The VeChain blockchain platform, right from its creation, was meant for the public to aid in business transactions. This has led them to partner with several companies strategically over the years. The goal is for a system that is friendly not just to crypto-currency traders on several platforms, but also regular businesses. One of the partners for this project was PWC, an accounting firm. The application of blockchain technology to its system was based on the improvement of its client base and overall authenticity.
How the system operates
The VeChain system has tokens, just like regular crypto-currencies. In this case, it has two tokens – VET and VTHO. The former is mainly used in executing smart contracts due to the value it carries. This means all transactions relating to money occur using this token, making it ideal for trading on Bitcoin system. The latter, on the other hand, is quite different. It is used in executing transactions and carrying out operations on the network. In essence, it supplies the energy required to power transactions.
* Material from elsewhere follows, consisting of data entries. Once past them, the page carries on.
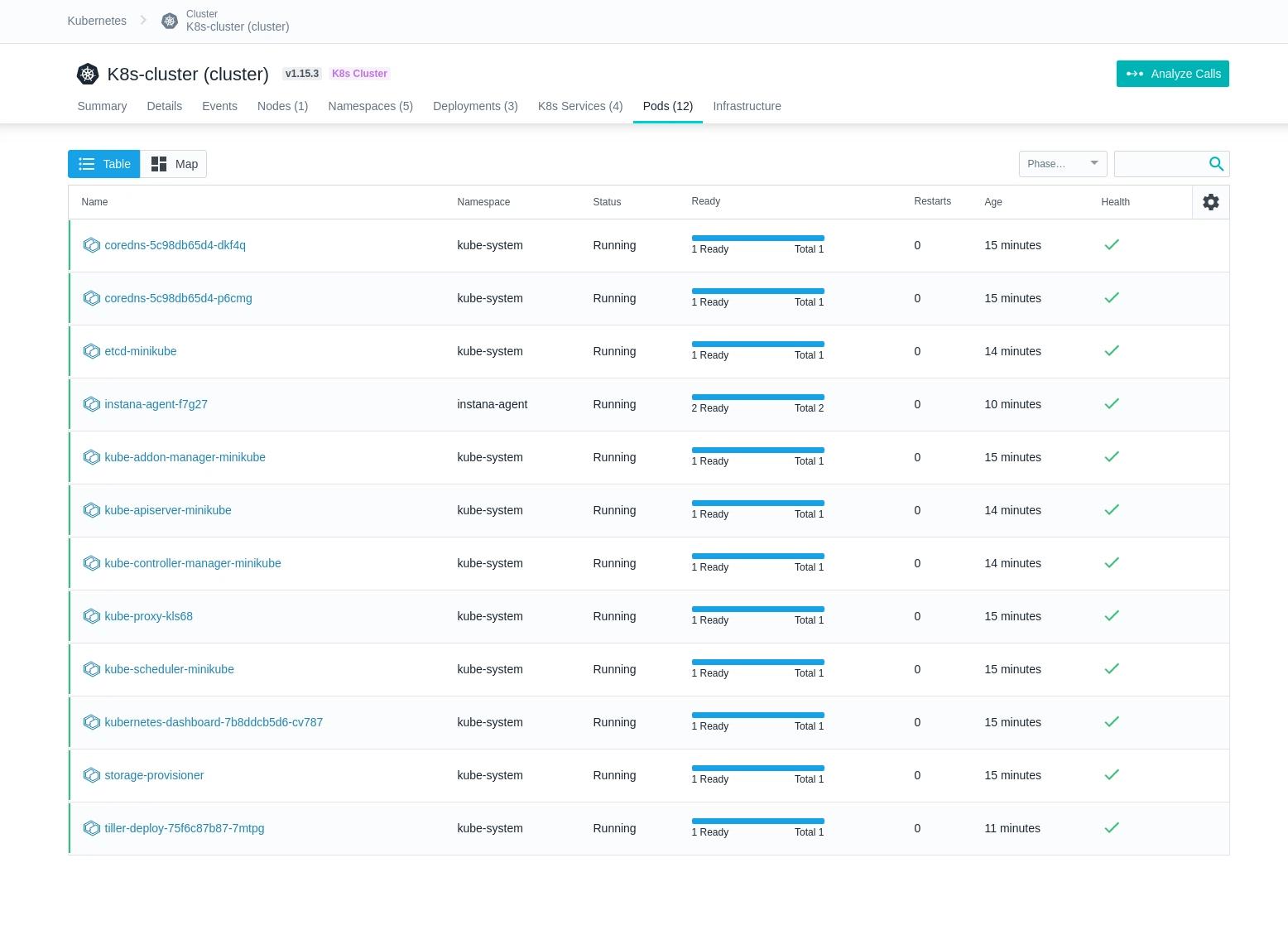Click the pod icon beside etcd-minikube

pos(92,351)

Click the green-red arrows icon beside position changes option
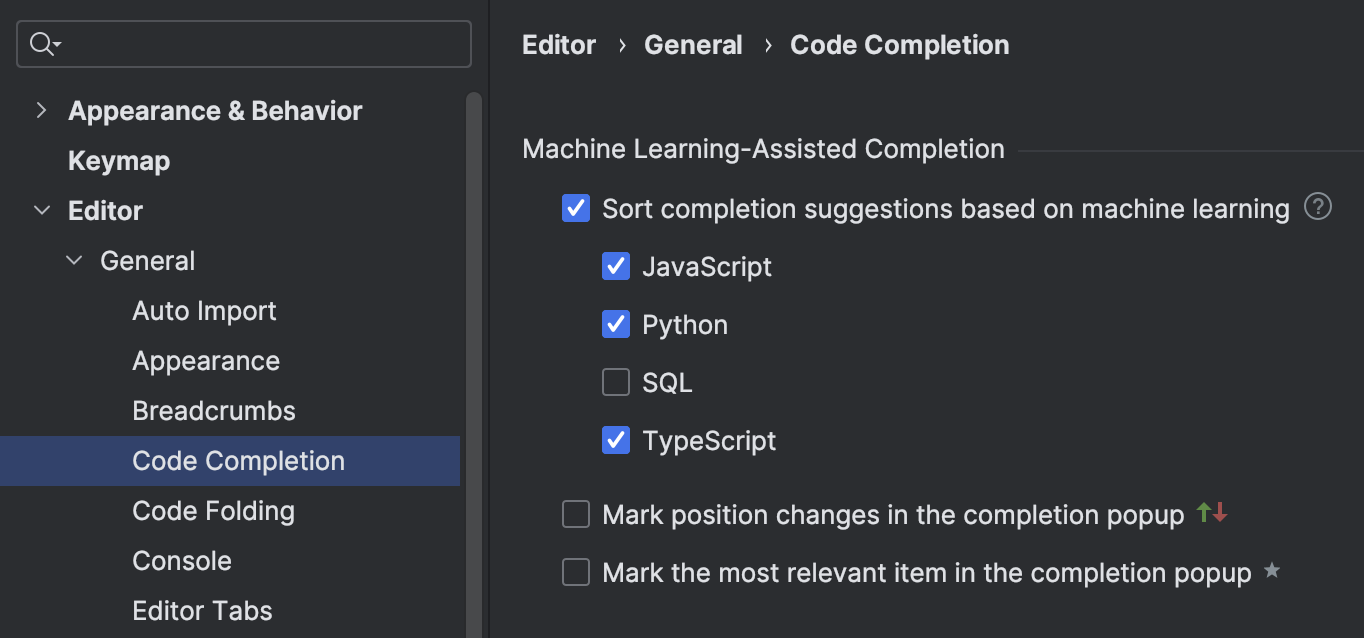(1211, 513)
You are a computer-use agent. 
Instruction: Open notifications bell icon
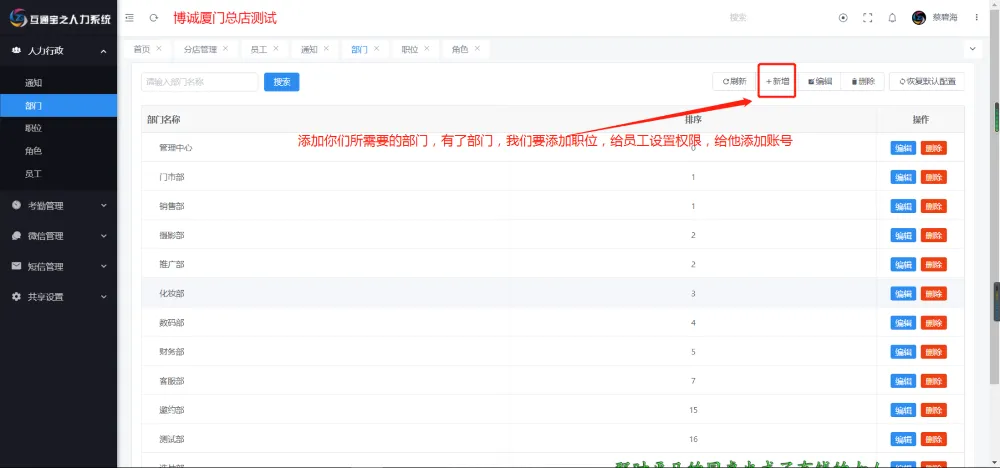892,18
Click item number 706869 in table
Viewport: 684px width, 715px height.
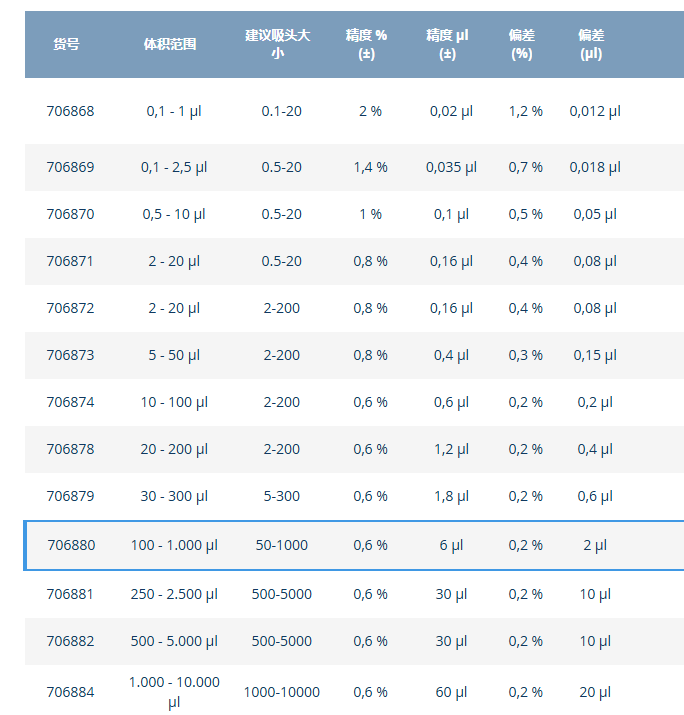(70, 167)
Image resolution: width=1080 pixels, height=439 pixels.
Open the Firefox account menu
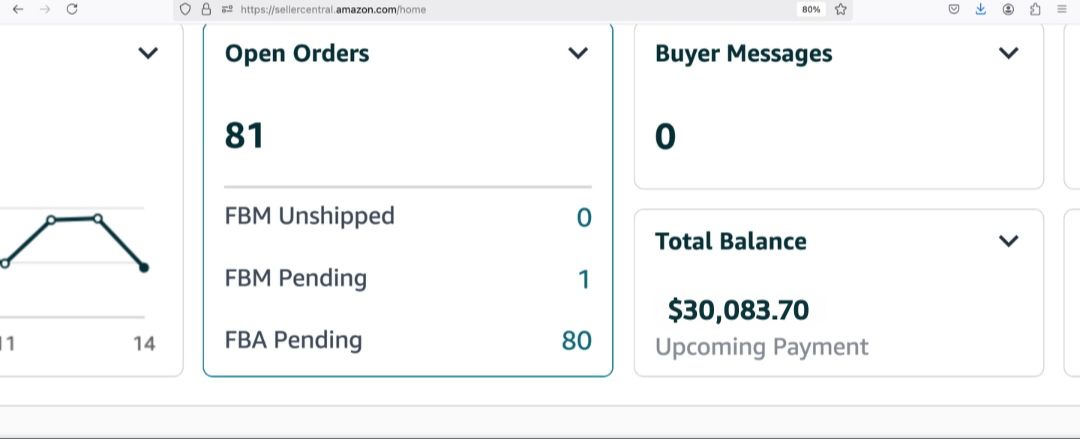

The concept being operated here is similar to that of Ethereum’s system in which the core developers have to dedicate a portion of the tokens for transactional purposes. This part is not exposed to the public from the start, limiting its use to transaction validation processes. The VeChain two-token systems solve the problem of this dedication. Due to this, there is a more effective way of executing transactions since there is an in-house payment platform being currently used by the system. The main reason Ethereum does not use this system is that its ether prices are constantly shifting in the market. This forces developers to constantly make accurate predictions of the estimated costs of each transaction. In cases where these predicted estimates are wrong, the transactions fail. The extension of this is a ripple effect on the network.
With each new development in the crypto-currency world comes a solution to a problem that was previously battled. This is why the need for proper analysis of the industry is required before embarking on any kind of development. In the current application of VeChain, the problem of the dedication of resources from the available stock is eliminated.